After locating the line that contains "Select the dark gray middle pagination dot" in the data below, set down exactly that line and each one after it through the line that contains "Where should I", and nothing more.

* [Data to process]
====

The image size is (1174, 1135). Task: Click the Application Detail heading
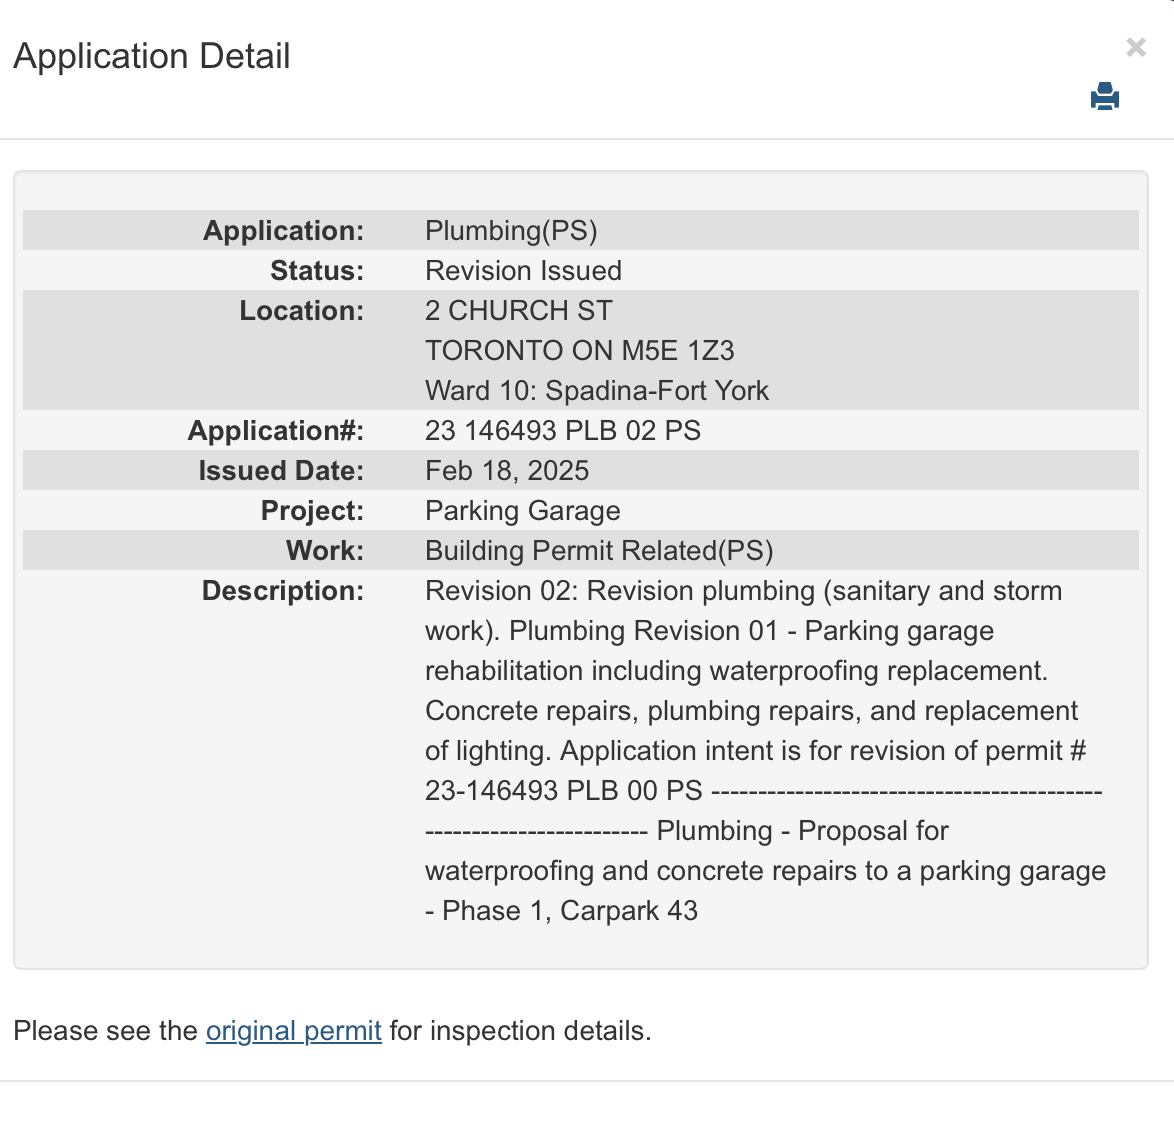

====

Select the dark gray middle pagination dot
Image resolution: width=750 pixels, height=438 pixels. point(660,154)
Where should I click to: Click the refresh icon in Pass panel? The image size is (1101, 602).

====

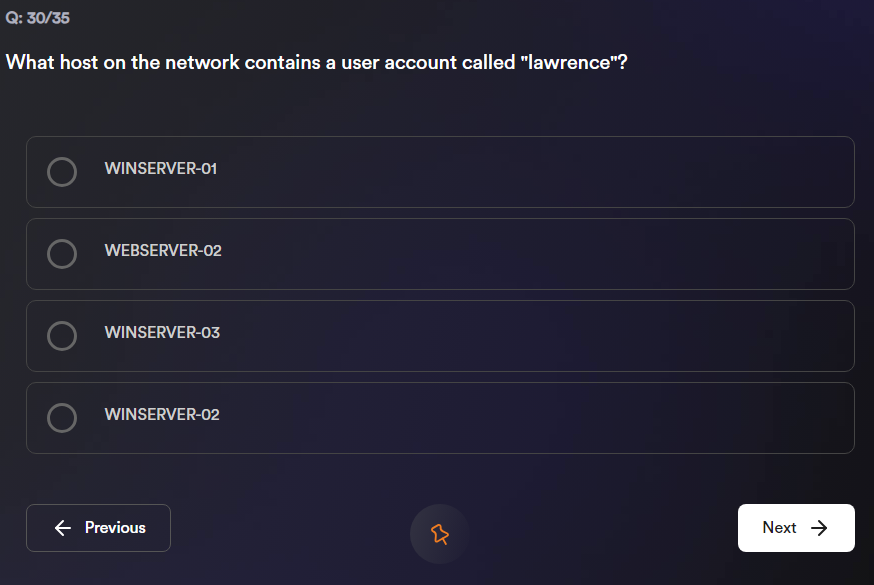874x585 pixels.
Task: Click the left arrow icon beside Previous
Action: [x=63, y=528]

====

* [Answer box]
Select the dark gray middle pagination dot
Image resolution: width=750 pixels, height=438 pixels. point(660,154)
Where should I click to: Click the refresh icon in Pass panel? The image size is (1101, 602).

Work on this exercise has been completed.